When the data-migration-tool reapplies OID values from the downlevel system to the uplevel one it

  • uses the downlevel OID value for any feature that is retained in the uplevel system

  • makes sure that any features deleted from the uplevel system do not have an OID value, and that no other feature uses that OID value

  • makes sure that features that were renamed in the upgrade retain the same OID as the previously named one did in the downlevel system

  • assigns new OID values to any added features, where the OID values follow on from the ones previously used

Similar logic applies to stats counters.

Usage options

The tool is meant to be used as part of minor and major upgrade and not as a standalone tool, nevertheless there might be cases where other tools might use it so this is how to invoke the tool. The package has a shell script that wraps the Java calls.

Option "-c (--client-dir)" is required

Usage: data-migration.sh -c CLIENT_DIR <-e FILE | -i FILE [-r]>

 -c (--client-dir) CLIENT_DIR : Rhino client directory
 -e (--export) FILE           : Save profile tables to the given file
 -h (--help)                  : Print usage information (default: false)
 -i (--import) FILE           : Load profile tables from the given file
 -l (--log-file) LOG_FILE     : File to log to
 -r (--recreate)              : Destroy and recreate profile tables when
                                importing (default: false)
 -s (--skip-feature-scripts)  : Skip deleting the feature point and feature
                                scripts tables (default: false)

The tool uses Rhino Management MBean interfaces to retrieve and restore the data from a running Rhino. The configuration is persisted in JSON format. The normal usage is:

retrieve existing configuration

data-migration.sh --client-dir <path to the Rhino client> --export <file to persist the configuration> --log-file <optional log file>

restore the configuration

data-migration.sh --client-dir <path to the Rhino client> --import <file to restore the configuration> --log-file <optional log file>

The --recreate and --skip-feature-scripts are set differently depending if the tool is being used during a minor upgrade or major upgrade.

For minor upgrade, orca calls the tool with -recreate. It has the effect of cleaning all existing profiles, so the configuration is exactly the same as before. It is done this way because schema changes are not expected during a minor upgrade.

For major upgrade, orca uses --skip-feature-scripts. This way the new version of feature scripts are maintained because they are the correct ones for that version.

## [GIVEN ENTRIES]
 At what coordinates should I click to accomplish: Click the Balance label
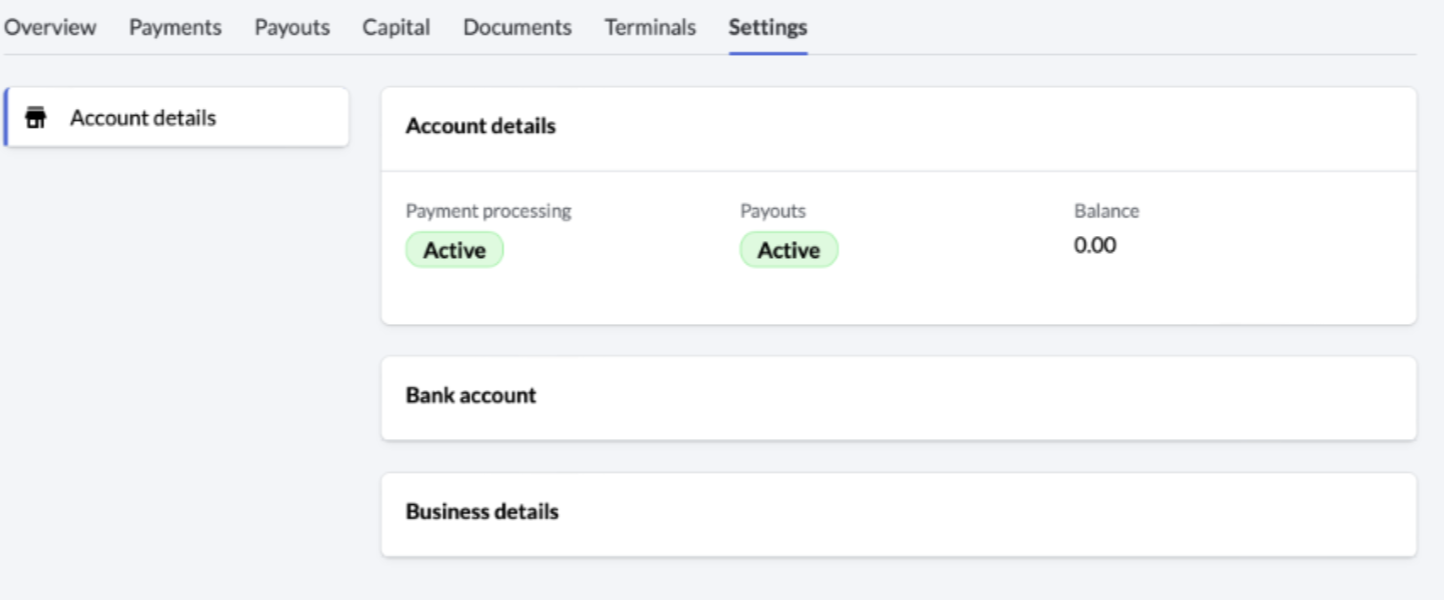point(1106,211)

==

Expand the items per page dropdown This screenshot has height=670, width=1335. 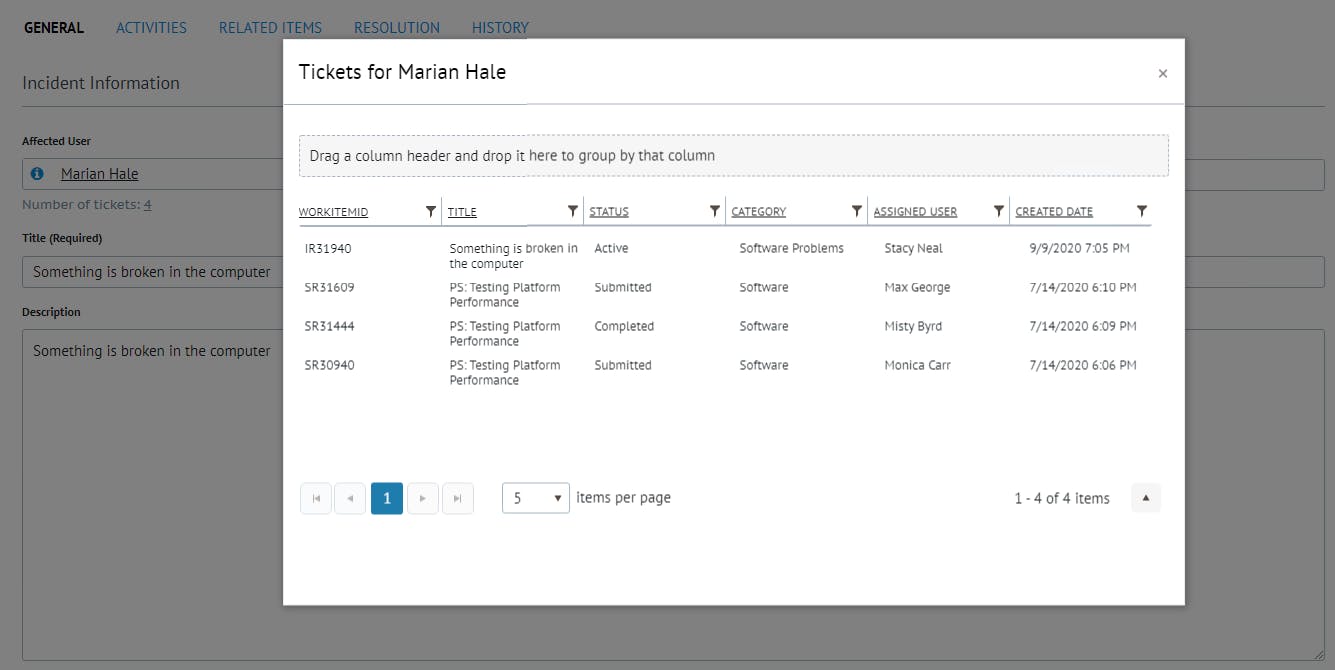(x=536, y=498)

## [CHALLENGE]
List each command-line option, in both its short and long form, shown in the usage listing of the data-migration tool text.

## [SOLUTION FOR THIS EXERCISE]
-c (--client-dir)
-e (--export)
-h (--help)
-i (--import)
-l (--log-file)
-r (--recreate)
-s (--skip-feature-scripts)